Here, Agilent’s Andreas Mielcarek explores the analytical solutions powering the next wave of ADCs.
Decoding the ADC Puzzle with Agilent's Analytical Arsenal
Diving into the world of antibody-drug conjugates (ADCs) feels a bit like stepping into a sci-fi novel. These “magic bullets” are designed to zero in on cancer cells with the precision of a heat-seeking missile, delivering their potent payload directly where it is needed most. For those of us getting our feet wet in biopharma analysis, the allure of ADCs is matched only by their complexity.
Size Matters: SEC for Aggregates
First up, let’s talk about size exclusion chromatography (SEC). If you’re picturing tiny particles weaving through a microscopic maze, you’re not far off. SEC is all about separating the big guys from the small fry in our ADC mixtures. Those high molecular weight (HMW) aggregates? We need to keep an eye on them because they can throw a wrench in the works, potentially triggering unwanted immune responses. Agilent’s AdvanceBio SEC columns are like the elite athletes of the SEC world, offering sharp turns (peaks) and minimal bumping into walls (secondary interactions). And that means you get a crystal-clear view of what’s what in your ADC concoction.
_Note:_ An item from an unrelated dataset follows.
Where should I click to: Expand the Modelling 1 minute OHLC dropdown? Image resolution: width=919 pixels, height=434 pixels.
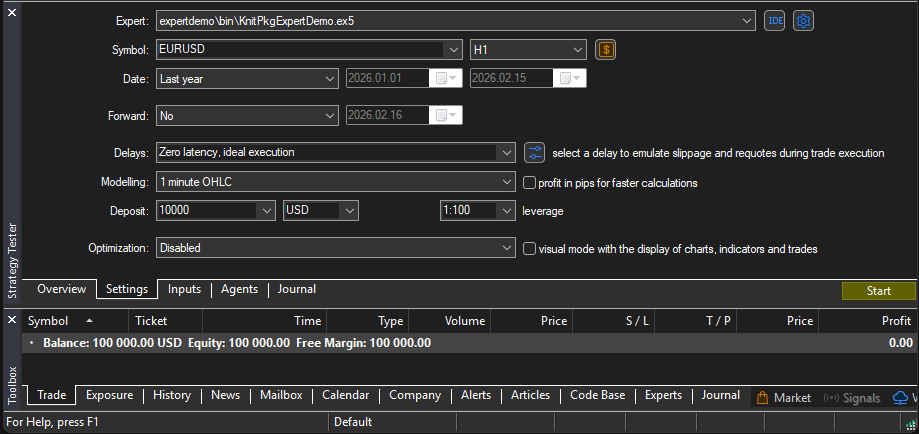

Figure 1. Size exclusion chromatograms of SigmaMAb (mixed with its F(ab’)2 and Fc fragments) using 4.6 × 300 mm SEC columns running with 50 mM sodium phosphate, 200 mM NaCl, pH 7.0 at 0.35 mL/min.
© Agilent Technologies, Inc.
Reproduced with Permission, Courtesy of Agilent Technologies, Inc.
Sticking Together or Sliding Apart: HIC for DAR
Next on our tour is hydrophobic interaction chromatography (HIC). Imagine your ADCs having a pool party where the hydrophobic ones – those that fear water – tend to clump together. HIC is the bouncer at this party, deciding who gets to stay in the pool and who needs to leave, based on how hydrophobic they are. This is crucial for figuring out the drug-to-antibody ratio (DAR), which is important for ensuring your ADC hits the therapeutic sweet spot. The Agilent 1260 Infinity II Prime Bio LC, with its ability to handle the mix of salty buffers and organic modifiers like isopropanol, makes this task a breeze.
Shedding Light with UV-Vis Spectroscopy
Then there’s the Agilent Cary 3500 UV-Vis Multicell spectrophotometer, a gadget so advanced it feels like it belongs in a lab from the future. This tool lets you watch how your ADCs react to different temperatures; it’s like having thermal goggles that show you how your ADCs start to stick together or fall apart as things heat up, helping you measure both DAR and how likely they are to aggregate. And remember: such insights can make or break the success of an ADC.
Figure 2. UV-Vis spectra of the ADC and unconjugated antibody mixtures with different average DAR values.
© Agilent Technologies, Inc.
Reproduced with Permission, Courtesy of Agilent Technologies, Inc.
HPLC-MS: The Detective Work
Now, for a bit of detective work with high-performance liquid chromatography-mass spectrometry (HPLC-MS). The super-sleuth of the lab, HPLC-MS is able to pick out the tiniest clues about the ADCs’ structure and payload. Whether it’s identifying where the drug is hitching a ride on the antibody or understanding the payload distribution, HPLC-MS from Agilent gives you the detailed scoop, layer by layer.
Wrapping It Up
For those of us starting in biopharma analysis, the road to understanding and analyzing ADCs might seem daunting. But with Agilent’s arsenal of analytical equipment, guided by human expertise, it feels a lot less like venturing into unknown territory and more like embarking on an exciting adventure. The SEC, HIC, UV-Vis, and HPLC-MS tools we talked about are just the tip of the iceberg of what Agilent offers, but they are a solid foundation for anyone looking to make their mark in analyzing these incredible “magic bullets.”